はじめに

ヨーロッパのテロイメージが払拭

ヨーロッパに注力する別の背景として、利用者のヨーロッパに対する心理状態の変化もあります。2015年に起きた「パリ同時多発テロ事件」の影響で、一時はヨーロッパへの旅行人数が減少していましたが、現在は元に戻りつつあるといいます。「テロのマイナスイメージが完全に払拭できている」(遠藤事業部長)。

座席供給数の大幅な増加も、理由の1つです。羽田空港で発着枠増枠があり、関西国際空港発着のヨーロッパ路線も拡大。それによる新規就航路線をいかに活用するかがポイントといいます。
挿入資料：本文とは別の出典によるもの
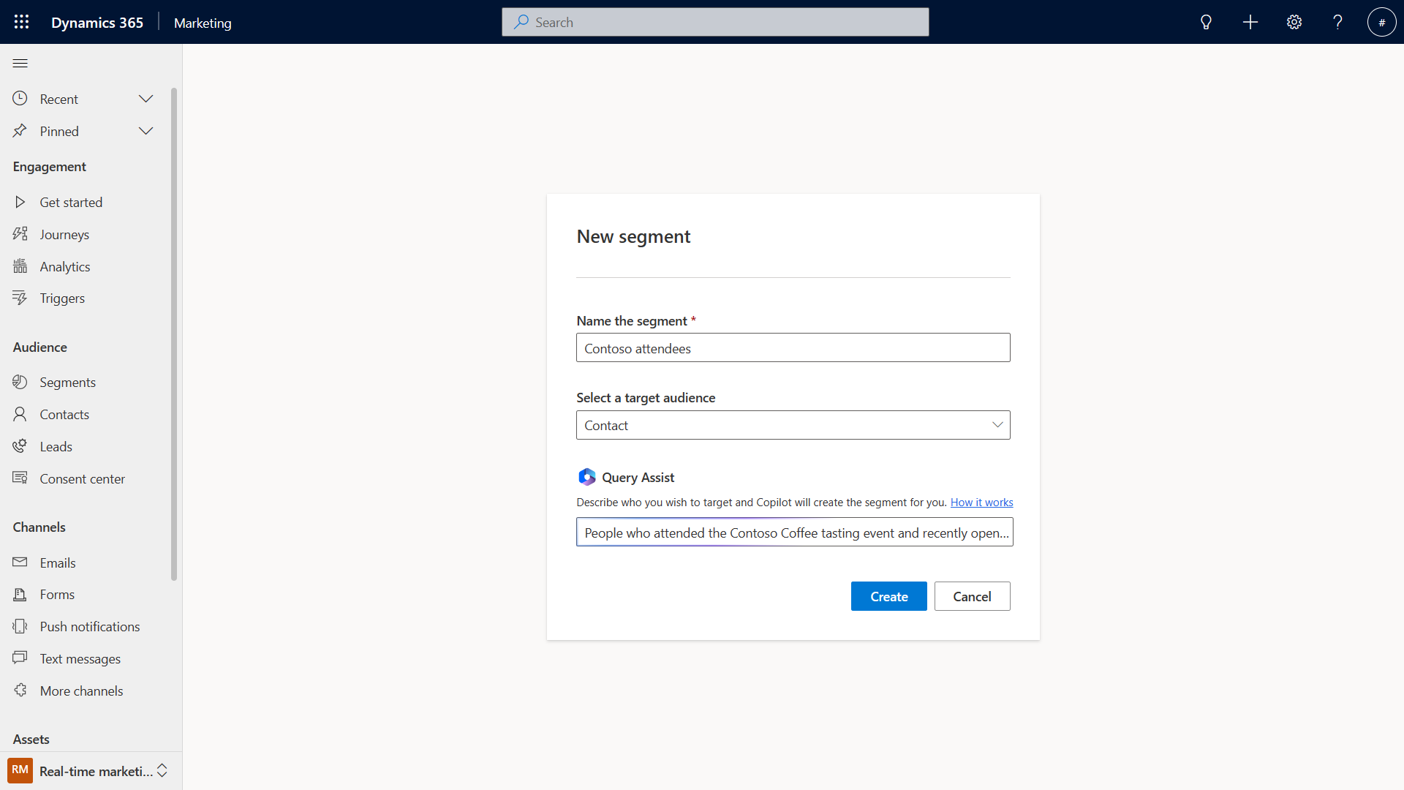
Task: Expand the Recent section chevron
Action: click(146, 99)
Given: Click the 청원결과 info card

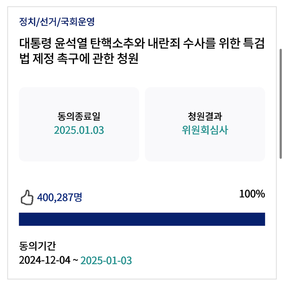Looking at the screenshot, I should pyautogui.click(x=205, y=124).
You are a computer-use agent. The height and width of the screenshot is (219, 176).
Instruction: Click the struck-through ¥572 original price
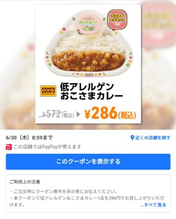pyautogui.click(x=56, y=114)
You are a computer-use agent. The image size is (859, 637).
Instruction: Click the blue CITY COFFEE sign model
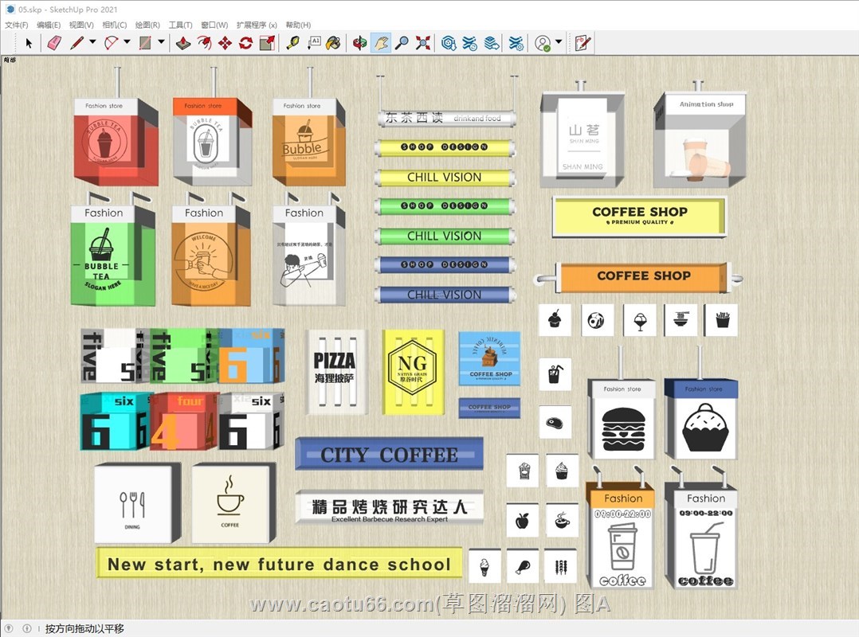(x=389, y=455)
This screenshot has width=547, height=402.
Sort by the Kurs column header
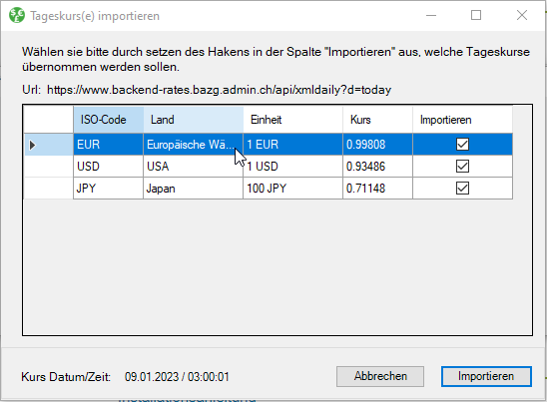pyautogui.click(x=377, y=120)
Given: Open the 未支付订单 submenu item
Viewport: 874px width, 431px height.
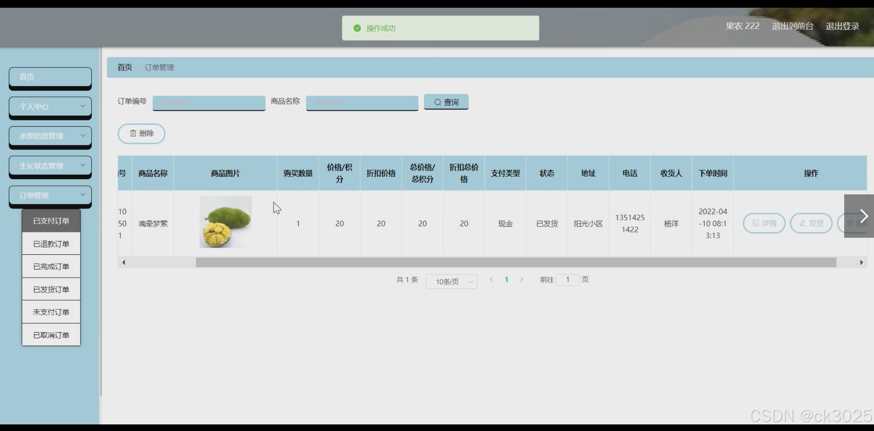Looking at the screenshot, I should coord(51,312).
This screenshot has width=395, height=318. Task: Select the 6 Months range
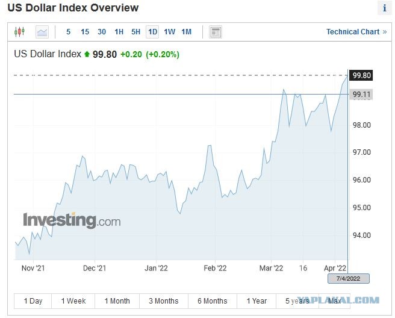point(213,301)
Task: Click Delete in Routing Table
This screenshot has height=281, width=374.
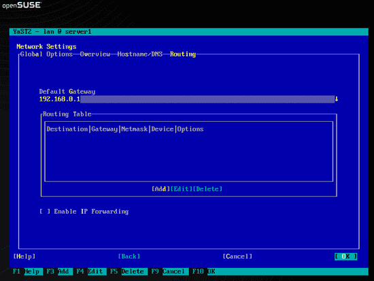Action: click(x=207, y=189)
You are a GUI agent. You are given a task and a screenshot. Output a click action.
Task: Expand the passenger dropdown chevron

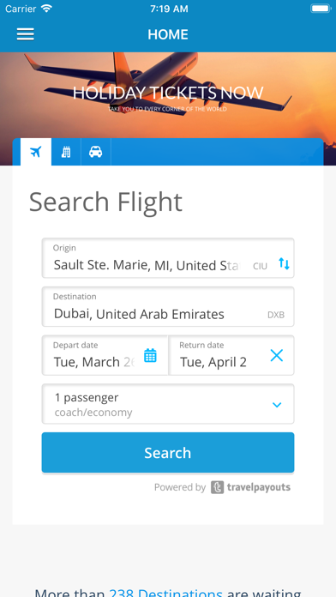(277, 405)
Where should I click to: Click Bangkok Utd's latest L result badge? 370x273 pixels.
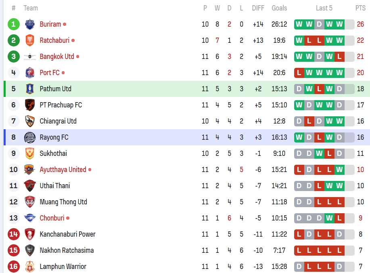[339, 57]
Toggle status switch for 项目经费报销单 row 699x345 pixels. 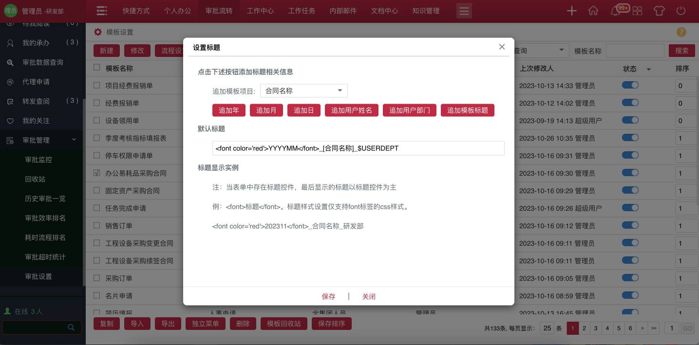point(630,86)
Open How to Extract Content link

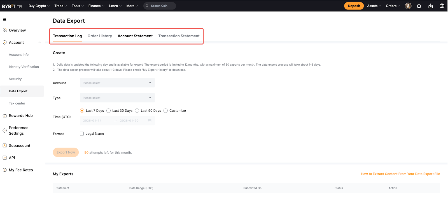400,174
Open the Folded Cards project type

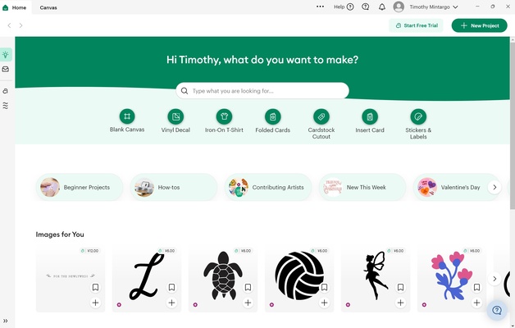[272, 116]
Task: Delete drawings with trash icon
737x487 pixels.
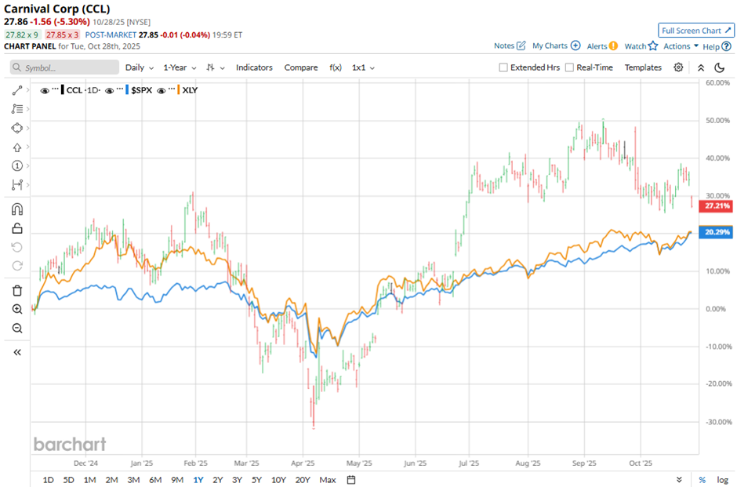Action: tap(17, 290)
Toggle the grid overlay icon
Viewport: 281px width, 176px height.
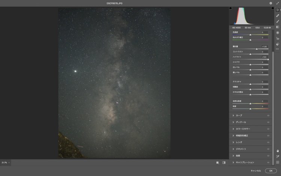pyautogui.click(x=278, y=162)
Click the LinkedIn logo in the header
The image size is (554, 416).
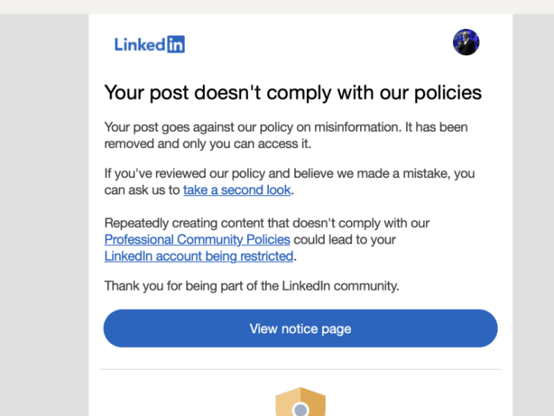tap(149, 44)
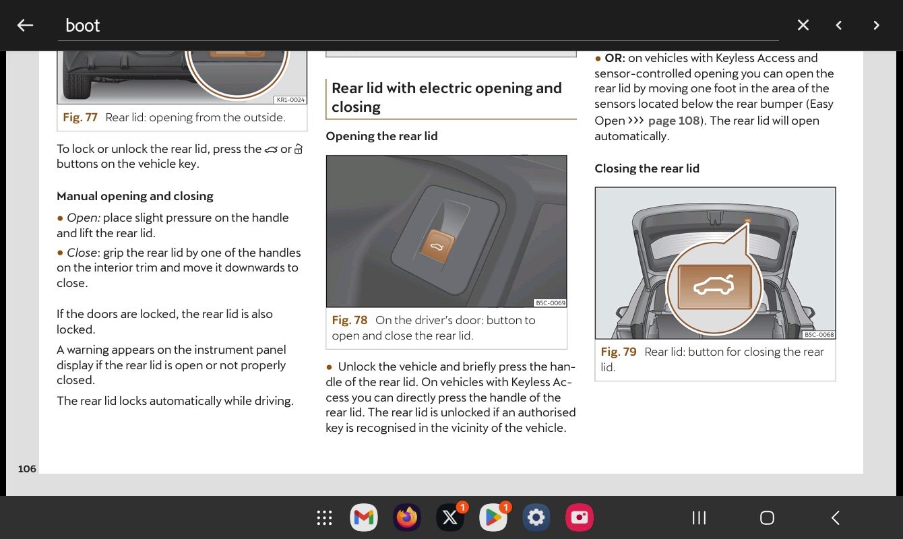Open the 'page 108' cross-reference link
The image size is (903, 539).
tap(674, 121)
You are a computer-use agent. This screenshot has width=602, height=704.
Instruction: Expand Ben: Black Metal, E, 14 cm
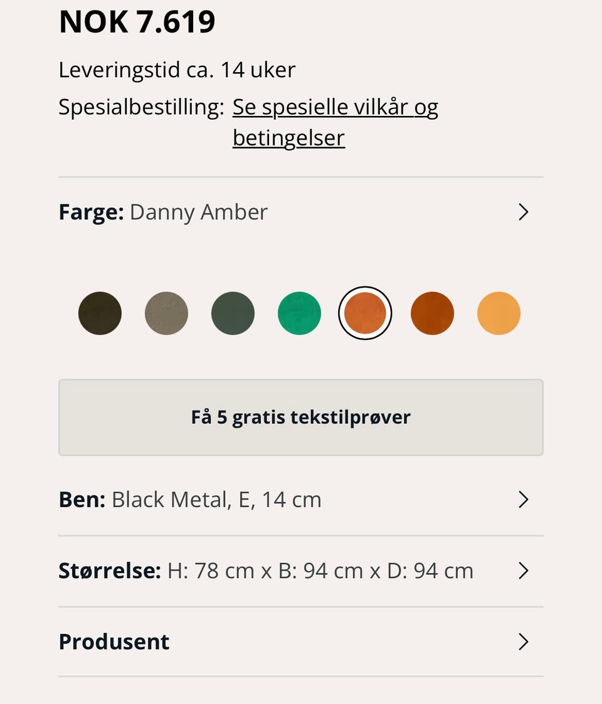301,499
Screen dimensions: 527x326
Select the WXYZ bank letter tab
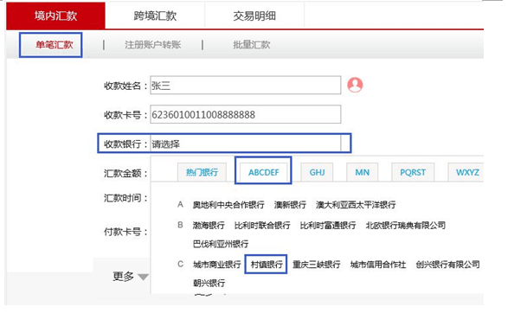pyautogui.click(x=467, y=172)
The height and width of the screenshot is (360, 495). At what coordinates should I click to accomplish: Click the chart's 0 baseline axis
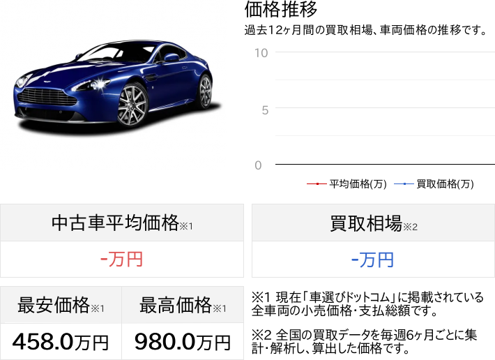coord(385,164)
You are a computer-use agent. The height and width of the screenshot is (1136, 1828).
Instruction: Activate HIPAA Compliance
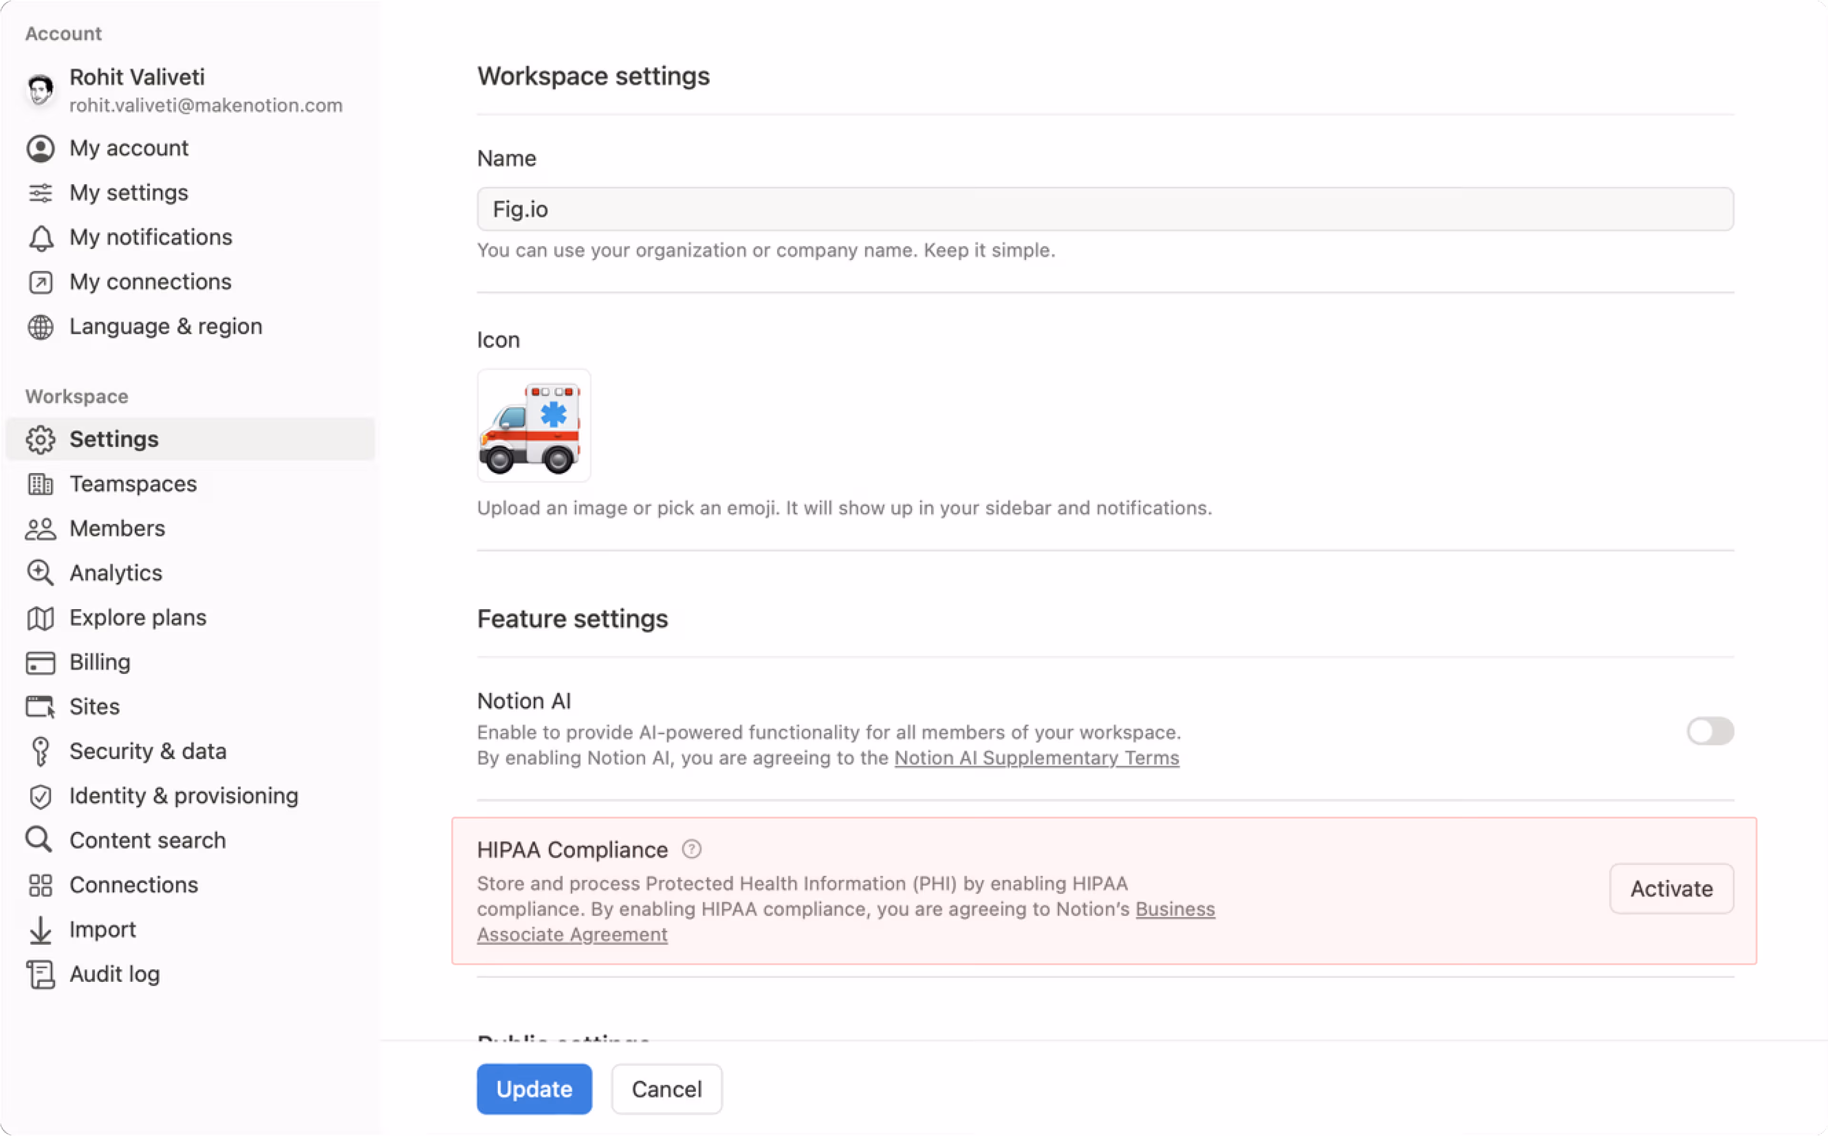[x=1671, y=888]
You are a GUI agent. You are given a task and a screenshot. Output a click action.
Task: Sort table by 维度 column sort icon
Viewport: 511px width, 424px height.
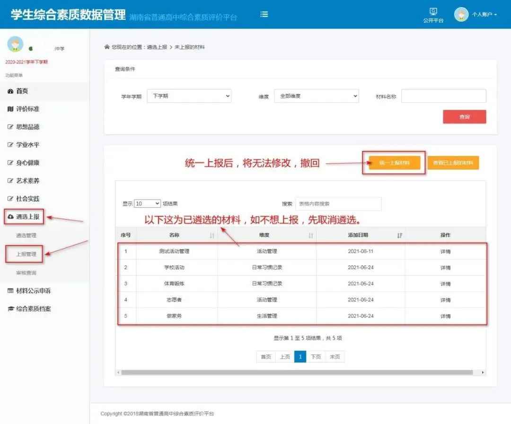(x=311, y=235)
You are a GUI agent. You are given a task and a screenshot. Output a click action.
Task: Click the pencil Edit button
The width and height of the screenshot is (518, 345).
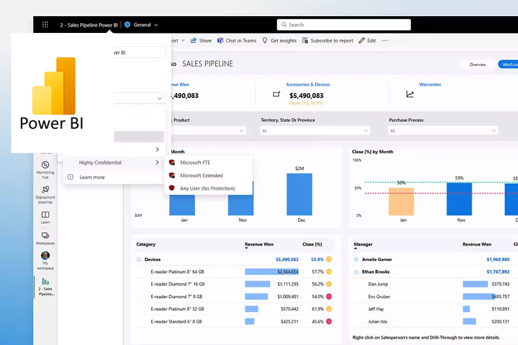pos(362,41)
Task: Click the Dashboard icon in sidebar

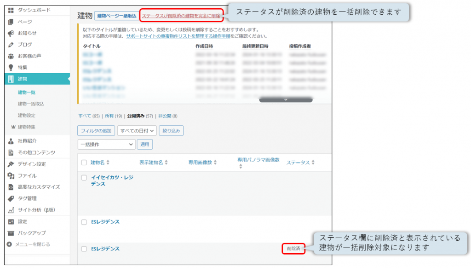Action: tap(11, 10)
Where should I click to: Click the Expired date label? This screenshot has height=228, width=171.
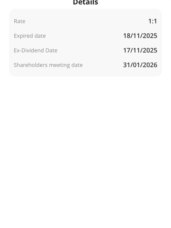[x=30, y=36]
「ラグビーワールドカップや来年の東京オリンピックで欧米からの訪日需要が強く、欧米路線が増えている。これはアウトバウンドにとっても、強い追い風になっていく。活用できる座席があるので、取り組みを強化してキャッチアップしていきたい」(同)

2020年度の目標は、売り上げが2019年度とほぼ同額、人員は7%増。「ハワイプライド宣言」と銘打ち、ハワイに関してもグローバル・デスティネーション・キャンペーンの対象だった今年度と同規模のキャンペーンを展開する予定です。

東京オリンピック開催期間中は「海外旅行控え」が懸念されますが、先行発売ではハワイに関して前年実績を大きく上回り、「海外旅行に行く需要が確実にあると実感できた」(同)といいます。

インバウンドとともに盛り上がりを見せてきたアウトバウンド。オンライン旅行会社にはない商品の力で、ユーザーを取り込むことができるでしょうか。